General characteristics
- Tonnage: 330 GRT; 119 NRT;
- Length: 139 ft 2 in (42.42 m)
- Beam: 24 ft 1 in (7.34 m)
- Depth: 13 ft 2 in (4.01 m)
- Propulsion: 1 × 108 hp (81 kW) 3-cylinder triple expansion engine, by C.D. Holmes & Co., Hull
- Speed: 10 knots (19 km/h; 12 mph)
- Armament: 1 × 12-pounder gun (in RN service)

= Glen Strathallan =

British ship scuttled in Plymouth sound as a dive site

Glen Strathallan was a British ship originally built as a trawler, but then converted into a private yacht, which also served in the Royal Navy in World War II. She was finally scuttled in 1970 at Plymouth Sound, England as a diver training site.

==Ship history==
The ship was built in 1928 by Cochrane & Sons of Selby, Yorkshire, as a steam fishing trawler and registered at Glasgow as F/V Glen Strathallan (GW.15). However, the company that ordered her went bankrupt before she was completed, so she was bought by Robert Alfred Colby Cubbin, who spent £30,000 converting her into a yacht under the same name, registered at Douglas, Isle of Man.

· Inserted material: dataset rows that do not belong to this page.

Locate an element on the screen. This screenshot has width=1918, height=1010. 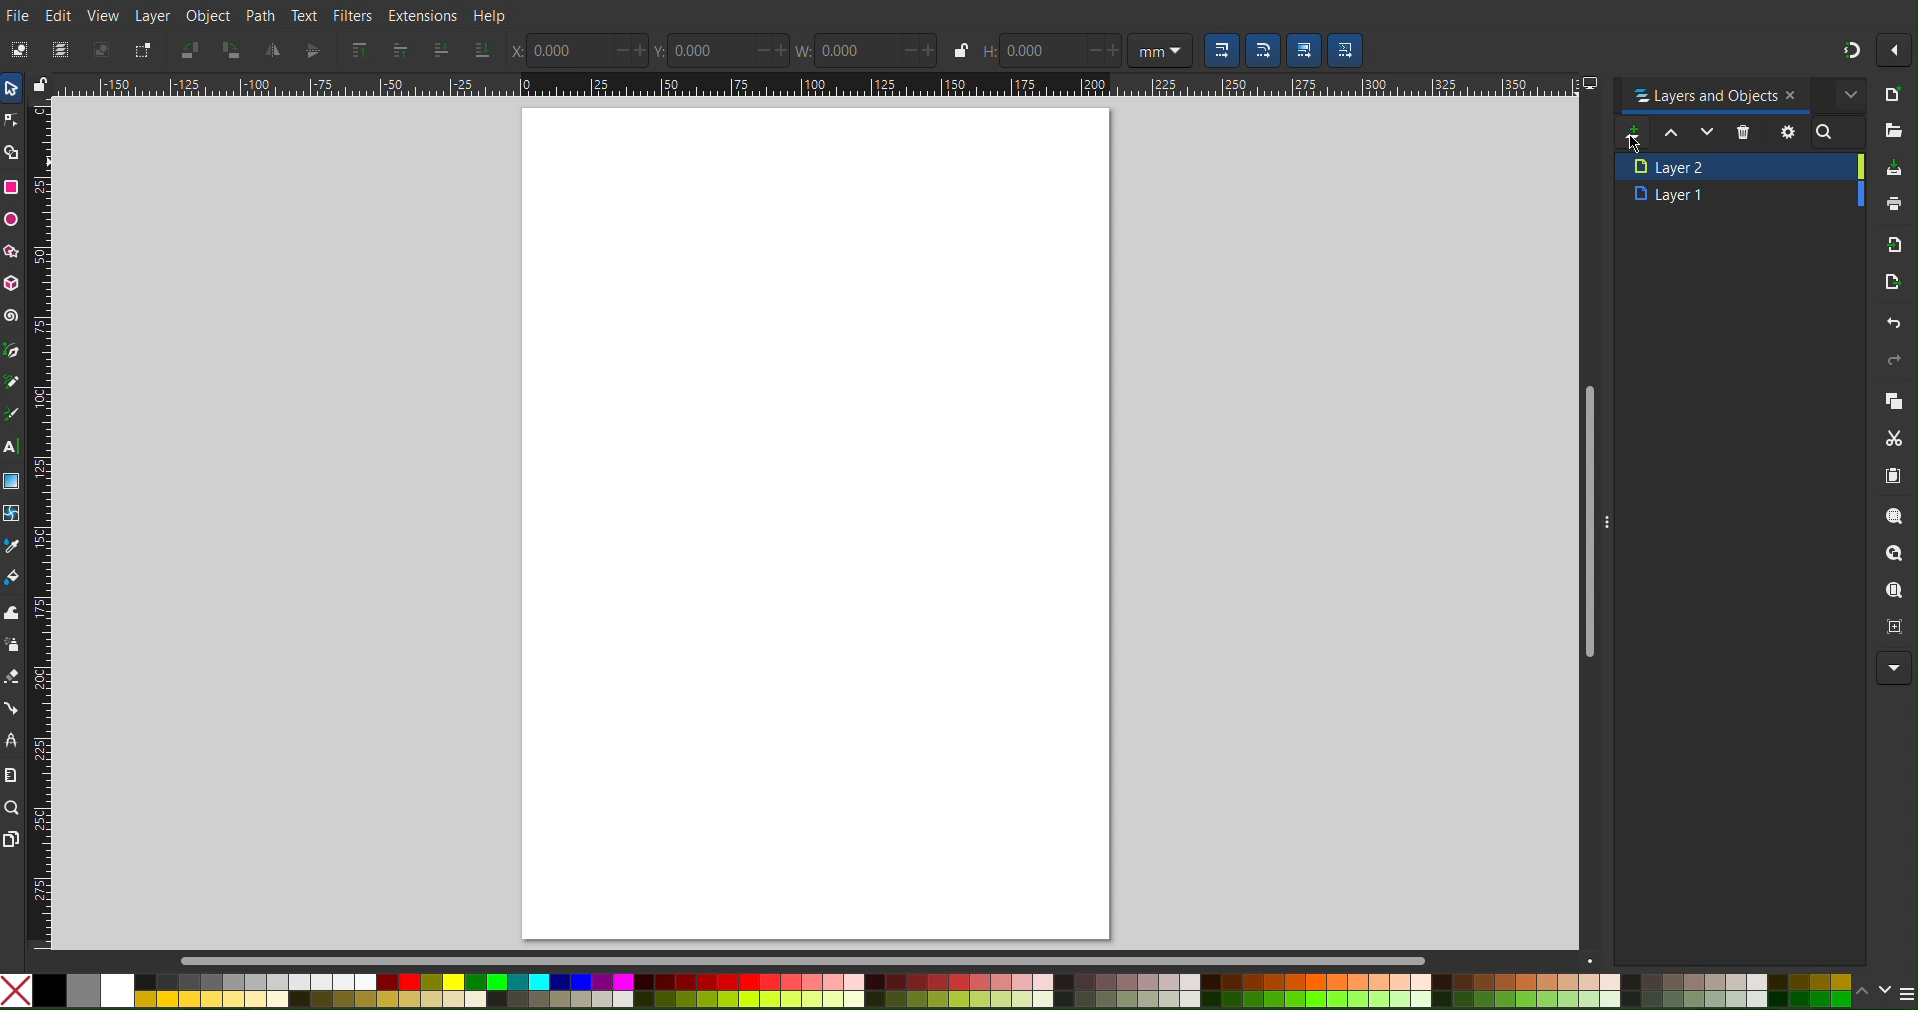
Send layer to the bottom is located at coordinates (481, 50). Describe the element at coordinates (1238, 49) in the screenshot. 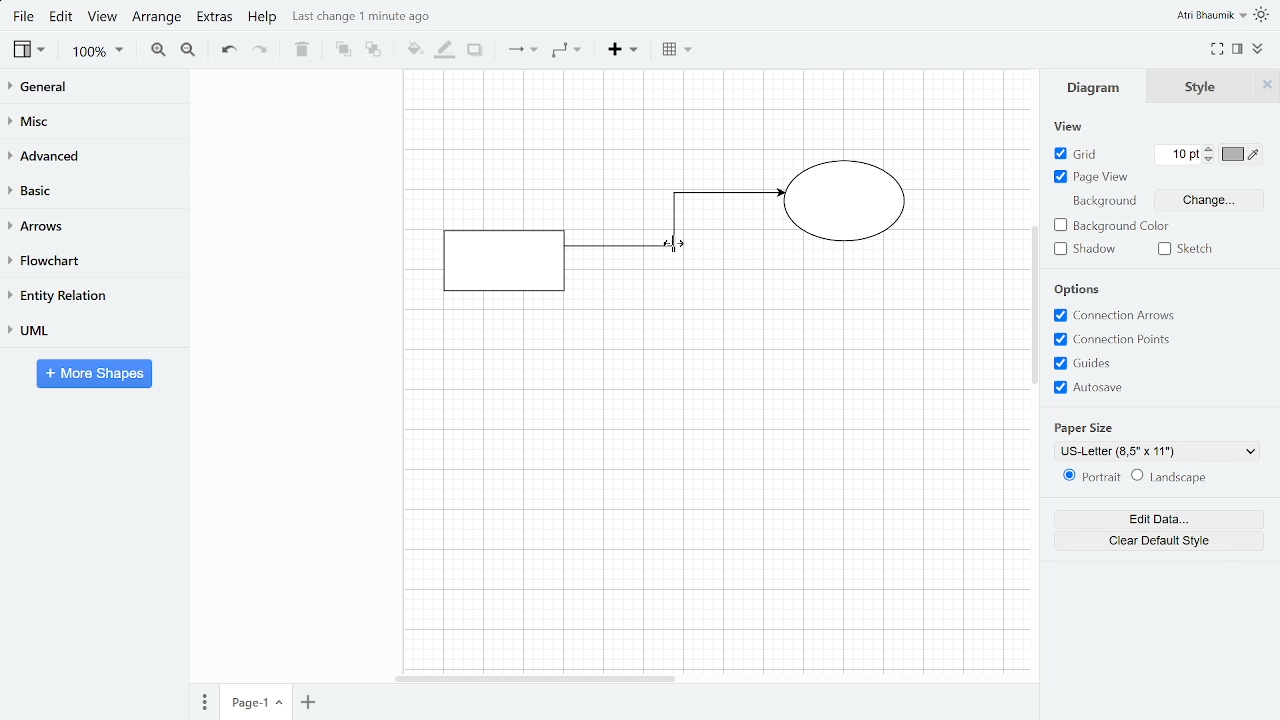

I see `Format` at that location.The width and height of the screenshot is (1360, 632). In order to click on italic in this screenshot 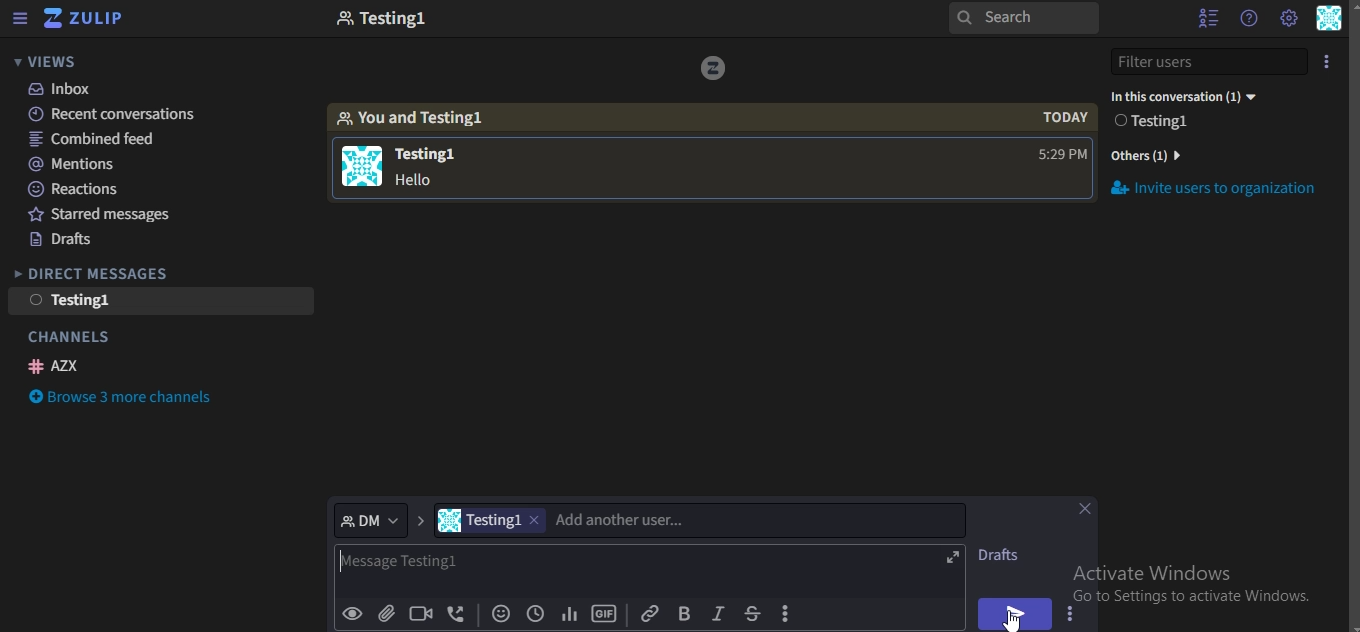, I will do `click(717, 614)`.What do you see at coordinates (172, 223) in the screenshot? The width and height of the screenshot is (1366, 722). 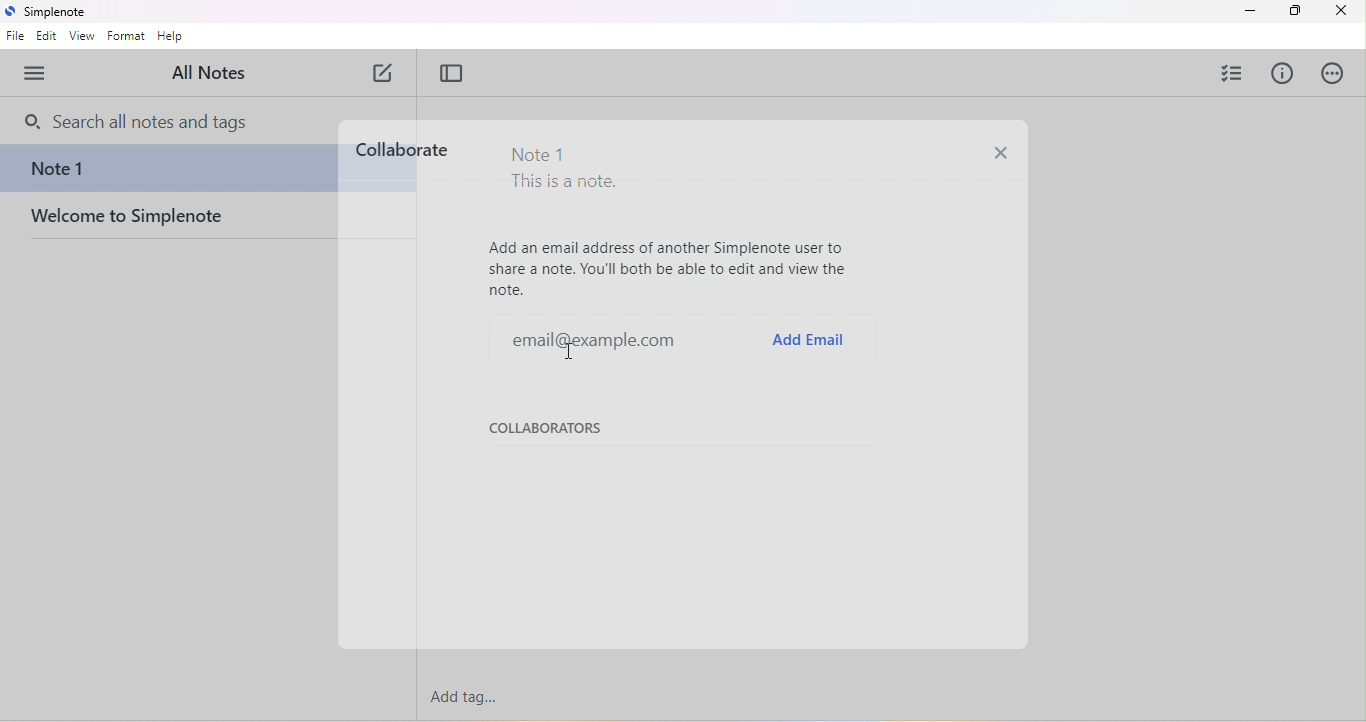 I see `welcome to simplenote` at bounding box center [172, 223].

On the outbreak of World War II in September 1939, Glen Strathallan was requisitioned by the Royal Navy. As the Armed Yacht HMS Glen Strathallan (FY–010) she served as an anti-submarine vessel until late 1945.

Returned to Colby Cubbin, she was used for cruises between the Isle of Man and Scotland until his death in 1955. Under the terms of his will she then served as the training ship T/S Glen Strathallan at King Edward VII Nautical College, training future officers of the Merchant Navy until 1970.

The elderly ship had her main engine removed (it was acquired by the Science museum and was on display at the Science Museum in London from 1978 until 2004. It now resides in the museum's storage facility) and she was scuttled about 200 yards from the Shagstone on 27 April 1970. Intended to be used as a diver training site, she was sunk in shallow water, but soon found to be obstructing the entrance to the port and was dispersed using explosives. The remains currently sit in 15 m of water south of the Plymouth breakwater at . The wreck is considerably broken up, but the boilers remain and are currently home to a number of conger eels.